“Max …” shouted Mrs. Maclintick.
She uttered this call from the bedroom. A faint answering cry came from
another room further up the short passage. Its message was indeterminate, the
tone, high and tremulous, bringing back echoes of a voice that had twittered
through myriad forgotten night-clubs in the small hours.
“We’ve got a visitor, Max,” shouted Mrs. Maclintick again.
“I hope there’ll turn out to be some beer left,” said Moreland. “I don’t
feel all that sure.”
He went into the kitchen. I remained in the passage. A door
slowly opened at the far end. Max
Pilgrim appeared, a tall willowy figure in horn-rimmed spectacles and a green brocade
dressing gown. It was years since I had last seen him, where, I could not even
remember, whether in the distance at a party, or, less likely, watching his act
at some cabaret show. For a time he had shared a flat with Isobel’s brother,
Hugo, but we had not been in close touch with Hugo at that period, and had, as
it happened, never visited the place. There had been talk of Pilgrim giving up
his performances in those days and joining Hugo in the decorating business.
Even at that time, Pilgrim’s songs had begun to “date”, professionally
speaking.
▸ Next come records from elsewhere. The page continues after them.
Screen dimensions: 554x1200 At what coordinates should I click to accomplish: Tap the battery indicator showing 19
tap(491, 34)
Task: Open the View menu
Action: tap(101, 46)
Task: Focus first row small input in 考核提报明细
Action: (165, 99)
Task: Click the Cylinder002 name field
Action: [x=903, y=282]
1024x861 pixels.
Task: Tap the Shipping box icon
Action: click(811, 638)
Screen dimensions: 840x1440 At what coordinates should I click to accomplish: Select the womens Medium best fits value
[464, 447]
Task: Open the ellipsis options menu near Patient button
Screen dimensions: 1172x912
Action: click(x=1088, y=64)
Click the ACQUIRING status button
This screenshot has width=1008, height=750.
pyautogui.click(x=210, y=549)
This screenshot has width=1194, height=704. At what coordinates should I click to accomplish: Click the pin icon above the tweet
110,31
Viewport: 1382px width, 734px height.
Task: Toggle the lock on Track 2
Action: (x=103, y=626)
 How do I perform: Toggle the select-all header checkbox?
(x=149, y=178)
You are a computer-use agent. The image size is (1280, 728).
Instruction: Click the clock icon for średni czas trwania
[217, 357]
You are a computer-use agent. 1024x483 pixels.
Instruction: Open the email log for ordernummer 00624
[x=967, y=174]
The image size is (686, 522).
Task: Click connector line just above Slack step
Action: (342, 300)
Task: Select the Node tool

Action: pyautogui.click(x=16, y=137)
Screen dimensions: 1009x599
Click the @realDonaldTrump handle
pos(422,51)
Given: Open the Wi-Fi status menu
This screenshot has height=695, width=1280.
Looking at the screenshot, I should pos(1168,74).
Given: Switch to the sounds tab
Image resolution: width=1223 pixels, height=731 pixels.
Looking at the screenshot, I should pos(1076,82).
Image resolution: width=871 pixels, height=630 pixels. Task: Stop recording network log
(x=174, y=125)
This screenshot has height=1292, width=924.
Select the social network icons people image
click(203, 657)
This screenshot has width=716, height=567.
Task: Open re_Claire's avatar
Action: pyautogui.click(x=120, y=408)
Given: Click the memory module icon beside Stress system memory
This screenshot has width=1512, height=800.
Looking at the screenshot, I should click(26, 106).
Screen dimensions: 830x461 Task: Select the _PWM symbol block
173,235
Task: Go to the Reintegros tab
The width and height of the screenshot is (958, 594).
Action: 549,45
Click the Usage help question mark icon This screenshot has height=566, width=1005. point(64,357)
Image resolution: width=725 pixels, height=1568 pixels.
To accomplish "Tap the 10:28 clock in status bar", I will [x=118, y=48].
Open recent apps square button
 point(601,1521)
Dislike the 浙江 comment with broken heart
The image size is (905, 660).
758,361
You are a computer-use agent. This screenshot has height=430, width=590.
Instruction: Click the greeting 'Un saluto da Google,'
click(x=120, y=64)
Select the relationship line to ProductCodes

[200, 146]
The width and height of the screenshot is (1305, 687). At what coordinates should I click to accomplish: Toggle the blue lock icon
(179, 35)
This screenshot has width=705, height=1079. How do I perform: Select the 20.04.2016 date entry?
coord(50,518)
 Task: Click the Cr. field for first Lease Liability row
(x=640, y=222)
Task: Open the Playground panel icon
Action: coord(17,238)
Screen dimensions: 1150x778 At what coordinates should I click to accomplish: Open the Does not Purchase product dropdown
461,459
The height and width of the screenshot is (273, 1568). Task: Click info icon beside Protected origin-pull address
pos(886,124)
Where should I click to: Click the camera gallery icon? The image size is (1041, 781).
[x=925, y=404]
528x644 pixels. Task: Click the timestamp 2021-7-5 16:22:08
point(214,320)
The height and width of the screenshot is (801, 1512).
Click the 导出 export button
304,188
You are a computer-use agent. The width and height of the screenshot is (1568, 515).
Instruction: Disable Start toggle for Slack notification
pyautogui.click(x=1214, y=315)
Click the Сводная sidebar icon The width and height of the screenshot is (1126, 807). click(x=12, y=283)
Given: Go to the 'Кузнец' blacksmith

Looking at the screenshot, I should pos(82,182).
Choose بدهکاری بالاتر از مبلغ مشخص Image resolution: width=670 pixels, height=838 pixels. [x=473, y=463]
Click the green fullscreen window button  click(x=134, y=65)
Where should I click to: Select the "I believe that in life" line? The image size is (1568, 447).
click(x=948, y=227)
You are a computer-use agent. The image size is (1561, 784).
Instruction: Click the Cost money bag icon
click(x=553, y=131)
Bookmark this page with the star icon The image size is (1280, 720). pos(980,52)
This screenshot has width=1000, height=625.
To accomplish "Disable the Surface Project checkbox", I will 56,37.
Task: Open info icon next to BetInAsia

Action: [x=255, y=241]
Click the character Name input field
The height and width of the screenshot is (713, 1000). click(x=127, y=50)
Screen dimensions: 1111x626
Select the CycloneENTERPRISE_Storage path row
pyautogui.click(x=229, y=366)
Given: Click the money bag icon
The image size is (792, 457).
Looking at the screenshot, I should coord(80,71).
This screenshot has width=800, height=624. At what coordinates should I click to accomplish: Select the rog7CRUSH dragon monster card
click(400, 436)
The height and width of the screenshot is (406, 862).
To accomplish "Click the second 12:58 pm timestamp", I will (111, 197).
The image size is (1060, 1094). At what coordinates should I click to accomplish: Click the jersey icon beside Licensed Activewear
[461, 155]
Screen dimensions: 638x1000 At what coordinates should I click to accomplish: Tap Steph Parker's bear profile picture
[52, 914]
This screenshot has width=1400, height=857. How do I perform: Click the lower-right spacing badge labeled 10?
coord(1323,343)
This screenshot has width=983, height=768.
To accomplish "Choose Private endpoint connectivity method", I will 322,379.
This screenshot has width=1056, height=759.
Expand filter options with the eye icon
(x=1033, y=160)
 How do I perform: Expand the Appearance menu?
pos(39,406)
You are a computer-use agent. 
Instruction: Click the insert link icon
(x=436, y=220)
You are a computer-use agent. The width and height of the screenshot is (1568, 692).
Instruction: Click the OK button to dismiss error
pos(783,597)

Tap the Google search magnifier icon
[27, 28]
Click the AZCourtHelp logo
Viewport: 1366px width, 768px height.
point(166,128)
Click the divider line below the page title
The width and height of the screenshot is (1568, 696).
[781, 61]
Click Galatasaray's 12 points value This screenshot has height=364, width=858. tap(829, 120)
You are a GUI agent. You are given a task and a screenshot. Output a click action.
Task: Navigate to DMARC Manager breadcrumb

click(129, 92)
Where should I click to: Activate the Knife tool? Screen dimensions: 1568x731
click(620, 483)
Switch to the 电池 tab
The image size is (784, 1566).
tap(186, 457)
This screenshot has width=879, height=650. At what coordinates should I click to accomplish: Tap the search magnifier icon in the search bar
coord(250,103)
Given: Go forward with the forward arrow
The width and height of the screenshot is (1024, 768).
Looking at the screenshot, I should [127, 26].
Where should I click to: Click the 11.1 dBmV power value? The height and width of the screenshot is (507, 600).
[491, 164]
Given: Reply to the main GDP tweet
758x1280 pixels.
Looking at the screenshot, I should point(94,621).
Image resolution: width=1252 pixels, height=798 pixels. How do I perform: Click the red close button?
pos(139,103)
However, that project had never come off, and, whatever people might
say about being old-fashioned, Pilgrim continued to find himself in demand
right up to the outbreak of war. Now, of course, he expressed to audiences all
that was most nostalgic. Although his hair was dishevelled – perhaps because of
that – he looked at this very moment as if about to break into one of his
songs. He moved a little way up the passage, then paused.
“Here you are at last, my dears,” he said. “You don’t know how glad I
am to see you. You must forgive what I’m looking like, which must be a perfect
sight. I took off my slap before going to bed and am presenting you with a
countenance natural and unadorned, something I’m always most unwilling to do.”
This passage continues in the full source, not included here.